§ **Your goal**
Check each line of the entries below for the string "give"; copy every line where it appears.

============================================================

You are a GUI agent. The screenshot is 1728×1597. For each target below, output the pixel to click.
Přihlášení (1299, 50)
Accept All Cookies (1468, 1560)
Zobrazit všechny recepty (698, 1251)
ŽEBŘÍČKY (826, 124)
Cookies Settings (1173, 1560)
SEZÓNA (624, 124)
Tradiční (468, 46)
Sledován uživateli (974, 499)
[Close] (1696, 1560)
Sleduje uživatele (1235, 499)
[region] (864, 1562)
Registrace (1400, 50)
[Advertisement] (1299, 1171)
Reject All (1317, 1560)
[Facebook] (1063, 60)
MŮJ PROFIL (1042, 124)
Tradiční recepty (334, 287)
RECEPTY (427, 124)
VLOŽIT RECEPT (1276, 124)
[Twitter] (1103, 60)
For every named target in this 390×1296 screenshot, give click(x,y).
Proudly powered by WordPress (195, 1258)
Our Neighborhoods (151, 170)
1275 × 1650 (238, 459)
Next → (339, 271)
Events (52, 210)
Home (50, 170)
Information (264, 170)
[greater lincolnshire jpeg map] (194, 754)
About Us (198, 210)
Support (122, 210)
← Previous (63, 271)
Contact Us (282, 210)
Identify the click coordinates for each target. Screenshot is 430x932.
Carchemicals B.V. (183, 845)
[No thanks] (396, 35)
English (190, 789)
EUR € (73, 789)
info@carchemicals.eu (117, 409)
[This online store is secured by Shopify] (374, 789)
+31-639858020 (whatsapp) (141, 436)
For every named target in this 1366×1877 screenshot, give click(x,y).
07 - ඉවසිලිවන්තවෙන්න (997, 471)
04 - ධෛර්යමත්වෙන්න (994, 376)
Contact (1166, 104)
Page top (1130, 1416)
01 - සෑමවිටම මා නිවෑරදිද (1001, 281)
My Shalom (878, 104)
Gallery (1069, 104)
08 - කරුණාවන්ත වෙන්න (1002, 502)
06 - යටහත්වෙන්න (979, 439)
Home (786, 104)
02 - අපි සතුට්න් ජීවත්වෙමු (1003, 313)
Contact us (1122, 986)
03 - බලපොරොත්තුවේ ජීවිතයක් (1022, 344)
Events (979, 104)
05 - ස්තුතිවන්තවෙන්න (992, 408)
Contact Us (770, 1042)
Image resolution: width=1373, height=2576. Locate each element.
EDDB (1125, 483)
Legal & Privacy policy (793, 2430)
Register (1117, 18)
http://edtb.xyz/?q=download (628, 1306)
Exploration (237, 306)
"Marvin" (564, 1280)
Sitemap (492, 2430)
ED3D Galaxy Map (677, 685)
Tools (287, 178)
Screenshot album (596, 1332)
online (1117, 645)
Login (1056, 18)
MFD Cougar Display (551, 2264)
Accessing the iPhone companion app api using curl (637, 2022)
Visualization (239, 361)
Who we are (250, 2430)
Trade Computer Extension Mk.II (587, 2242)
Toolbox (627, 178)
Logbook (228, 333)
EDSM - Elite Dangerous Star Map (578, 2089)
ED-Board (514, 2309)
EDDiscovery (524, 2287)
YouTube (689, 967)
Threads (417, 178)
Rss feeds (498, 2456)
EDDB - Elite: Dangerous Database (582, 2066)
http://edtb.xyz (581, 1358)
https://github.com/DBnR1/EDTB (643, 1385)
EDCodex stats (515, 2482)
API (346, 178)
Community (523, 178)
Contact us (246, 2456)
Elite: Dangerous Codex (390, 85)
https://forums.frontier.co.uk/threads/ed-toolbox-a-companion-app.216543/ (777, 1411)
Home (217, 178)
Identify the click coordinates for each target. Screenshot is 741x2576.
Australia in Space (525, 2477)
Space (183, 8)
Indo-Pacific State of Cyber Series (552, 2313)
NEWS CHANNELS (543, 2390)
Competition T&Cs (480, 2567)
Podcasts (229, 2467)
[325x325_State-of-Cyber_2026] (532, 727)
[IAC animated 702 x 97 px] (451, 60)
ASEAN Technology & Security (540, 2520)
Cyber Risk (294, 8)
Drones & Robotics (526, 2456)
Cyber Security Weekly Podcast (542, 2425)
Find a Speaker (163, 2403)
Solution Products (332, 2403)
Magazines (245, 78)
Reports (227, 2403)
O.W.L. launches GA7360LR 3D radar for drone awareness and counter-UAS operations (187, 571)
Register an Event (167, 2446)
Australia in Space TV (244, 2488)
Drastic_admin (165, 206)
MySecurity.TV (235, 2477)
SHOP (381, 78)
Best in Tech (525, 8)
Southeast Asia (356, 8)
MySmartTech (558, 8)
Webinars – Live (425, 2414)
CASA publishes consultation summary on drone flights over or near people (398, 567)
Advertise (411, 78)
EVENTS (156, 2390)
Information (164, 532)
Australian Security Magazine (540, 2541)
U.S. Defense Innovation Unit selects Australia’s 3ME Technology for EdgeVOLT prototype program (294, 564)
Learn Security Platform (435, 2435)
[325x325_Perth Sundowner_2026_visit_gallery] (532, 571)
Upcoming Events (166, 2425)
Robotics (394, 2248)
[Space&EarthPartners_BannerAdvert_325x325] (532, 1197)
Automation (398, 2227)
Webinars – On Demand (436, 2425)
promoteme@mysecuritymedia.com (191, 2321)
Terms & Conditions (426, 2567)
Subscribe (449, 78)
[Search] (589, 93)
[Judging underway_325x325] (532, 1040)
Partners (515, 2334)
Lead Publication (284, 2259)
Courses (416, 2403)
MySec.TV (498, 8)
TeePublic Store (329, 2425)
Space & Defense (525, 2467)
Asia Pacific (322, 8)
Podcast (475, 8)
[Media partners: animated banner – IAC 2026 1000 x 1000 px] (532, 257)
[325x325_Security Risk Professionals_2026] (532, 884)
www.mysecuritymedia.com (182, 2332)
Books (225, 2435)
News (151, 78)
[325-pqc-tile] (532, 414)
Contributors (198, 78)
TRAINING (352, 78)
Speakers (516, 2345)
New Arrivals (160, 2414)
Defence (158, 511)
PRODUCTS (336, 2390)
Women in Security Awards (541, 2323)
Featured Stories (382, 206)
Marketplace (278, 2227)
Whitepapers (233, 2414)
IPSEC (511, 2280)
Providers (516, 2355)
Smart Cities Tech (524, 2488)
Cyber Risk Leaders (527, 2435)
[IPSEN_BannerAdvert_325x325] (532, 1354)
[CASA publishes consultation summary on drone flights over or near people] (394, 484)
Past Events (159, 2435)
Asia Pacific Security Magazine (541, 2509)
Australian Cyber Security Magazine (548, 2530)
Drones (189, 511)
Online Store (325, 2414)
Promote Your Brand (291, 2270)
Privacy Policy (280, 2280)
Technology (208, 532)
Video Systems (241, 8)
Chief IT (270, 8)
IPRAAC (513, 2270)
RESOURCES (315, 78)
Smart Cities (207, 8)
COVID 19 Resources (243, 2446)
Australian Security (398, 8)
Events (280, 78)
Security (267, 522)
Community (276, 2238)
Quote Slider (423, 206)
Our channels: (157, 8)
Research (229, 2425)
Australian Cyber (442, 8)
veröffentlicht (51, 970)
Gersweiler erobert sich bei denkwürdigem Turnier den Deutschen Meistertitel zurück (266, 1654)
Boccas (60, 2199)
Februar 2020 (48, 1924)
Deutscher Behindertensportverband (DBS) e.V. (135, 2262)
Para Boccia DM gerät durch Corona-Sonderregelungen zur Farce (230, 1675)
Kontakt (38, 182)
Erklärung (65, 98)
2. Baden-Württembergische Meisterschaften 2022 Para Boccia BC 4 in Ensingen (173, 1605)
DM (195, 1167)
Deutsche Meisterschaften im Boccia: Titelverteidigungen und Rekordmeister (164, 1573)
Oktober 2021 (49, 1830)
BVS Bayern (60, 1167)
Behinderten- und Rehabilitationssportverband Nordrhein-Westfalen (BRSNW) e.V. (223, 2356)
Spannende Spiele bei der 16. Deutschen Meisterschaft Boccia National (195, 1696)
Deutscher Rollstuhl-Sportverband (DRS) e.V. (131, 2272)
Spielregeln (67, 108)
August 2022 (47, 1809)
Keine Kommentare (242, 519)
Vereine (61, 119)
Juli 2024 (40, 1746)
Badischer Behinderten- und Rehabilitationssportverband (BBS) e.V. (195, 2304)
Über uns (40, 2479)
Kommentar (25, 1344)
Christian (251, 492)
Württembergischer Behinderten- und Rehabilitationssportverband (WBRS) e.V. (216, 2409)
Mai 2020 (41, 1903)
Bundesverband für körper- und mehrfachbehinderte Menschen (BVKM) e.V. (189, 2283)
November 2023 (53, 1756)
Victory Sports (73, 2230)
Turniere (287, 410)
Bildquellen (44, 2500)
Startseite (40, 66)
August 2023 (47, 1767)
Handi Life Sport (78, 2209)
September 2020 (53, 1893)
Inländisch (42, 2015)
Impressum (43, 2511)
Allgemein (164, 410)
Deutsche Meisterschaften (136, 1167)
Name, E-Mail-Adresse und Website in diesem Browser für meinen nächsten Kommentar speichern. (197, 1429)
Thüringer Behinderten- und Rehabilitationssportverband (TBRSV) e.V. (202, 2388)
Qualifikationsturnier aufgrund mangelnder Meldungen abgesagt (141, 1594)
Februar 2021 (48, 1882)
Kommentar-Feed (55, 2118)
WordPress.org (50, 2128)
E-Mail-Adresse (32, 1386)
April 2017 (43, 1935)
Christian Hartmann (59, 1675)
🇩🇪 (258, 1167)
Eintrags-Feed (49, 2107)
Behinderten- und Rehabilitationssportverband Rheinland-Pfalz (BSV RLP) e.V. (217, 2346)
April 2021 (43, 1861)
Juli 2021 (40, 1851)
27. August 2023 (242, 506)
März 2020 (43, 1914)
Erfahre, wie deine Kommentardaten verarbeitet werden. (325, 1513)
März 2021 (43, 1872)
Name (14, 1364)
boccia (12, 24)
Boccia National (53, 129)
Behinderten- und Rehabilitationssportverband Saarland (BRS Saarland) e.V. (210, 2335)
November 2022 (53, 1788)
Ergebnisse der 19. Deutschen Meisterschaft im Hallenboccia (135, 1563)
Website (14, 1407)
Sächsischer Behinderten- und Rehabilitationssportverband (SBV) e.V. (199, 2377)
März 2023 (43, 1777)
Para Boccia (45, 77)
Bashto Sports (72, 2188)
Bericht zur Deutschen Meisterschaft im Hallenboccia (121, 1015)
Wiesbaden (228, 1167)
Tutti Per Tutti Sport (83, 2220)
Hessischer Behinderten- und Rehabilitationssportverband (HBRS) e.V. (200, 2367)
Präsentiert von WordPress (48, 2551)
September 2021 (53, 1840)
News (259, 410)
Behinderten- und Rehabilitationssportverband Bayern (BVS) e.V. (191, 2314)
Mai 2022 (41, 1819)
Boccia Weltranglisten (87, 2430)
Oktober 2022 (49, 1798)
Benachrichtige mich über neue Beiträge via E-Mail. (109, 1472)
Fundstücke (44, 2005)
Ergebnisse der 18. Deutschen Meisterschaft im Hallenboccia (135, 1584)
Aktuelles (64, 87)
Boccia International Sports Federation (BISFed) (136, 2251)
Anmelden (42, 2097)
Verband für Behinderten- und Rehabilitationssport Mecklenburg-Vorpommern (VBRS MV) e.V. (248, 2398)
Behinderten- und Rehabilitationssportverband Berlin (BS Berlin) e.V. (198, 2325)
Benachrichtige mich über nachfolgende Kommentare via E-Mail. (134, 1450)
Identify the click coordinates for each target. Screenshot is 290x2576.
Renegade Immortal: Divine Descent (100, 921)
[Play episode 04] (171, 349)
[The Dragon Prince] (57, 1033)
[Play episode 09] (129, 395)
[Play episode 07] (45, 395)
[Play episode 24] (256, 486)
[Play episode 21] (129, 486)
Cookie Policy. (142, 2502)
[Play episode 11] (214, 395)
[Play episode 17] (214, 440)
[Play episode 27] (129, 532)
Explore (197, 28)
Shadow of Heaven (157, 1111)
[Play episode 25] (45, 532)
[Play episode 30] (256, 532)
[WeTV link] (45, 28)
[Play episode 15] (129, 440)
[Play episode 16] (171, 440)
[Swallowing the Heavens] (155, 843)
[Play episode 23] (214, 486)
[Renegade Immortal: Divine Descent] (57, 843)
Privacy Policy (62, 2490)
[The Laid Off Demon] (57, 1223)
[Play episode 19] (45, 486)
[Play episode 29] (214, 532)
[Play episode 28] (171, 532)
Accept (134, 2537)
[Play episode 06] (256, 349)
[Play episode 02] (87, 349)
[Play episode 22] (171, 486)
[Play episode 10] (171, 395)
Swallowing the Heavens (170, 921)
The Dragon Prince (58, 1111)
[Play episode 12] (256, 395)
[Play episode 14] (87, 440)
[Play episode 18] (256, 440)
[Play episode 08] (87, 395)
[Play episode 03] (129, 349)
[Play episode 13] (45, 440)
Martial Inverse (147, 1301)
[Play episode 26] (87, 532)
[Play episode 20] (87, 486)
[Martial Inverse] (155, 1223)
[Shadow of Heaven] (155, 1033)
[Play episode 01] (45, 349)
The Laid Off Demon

============================================================

§ **The answer**
For every named target in this 390×1296 screenshot, give click(x,y).
For every named target in this 1366×1877 screenshot, give click(x,y).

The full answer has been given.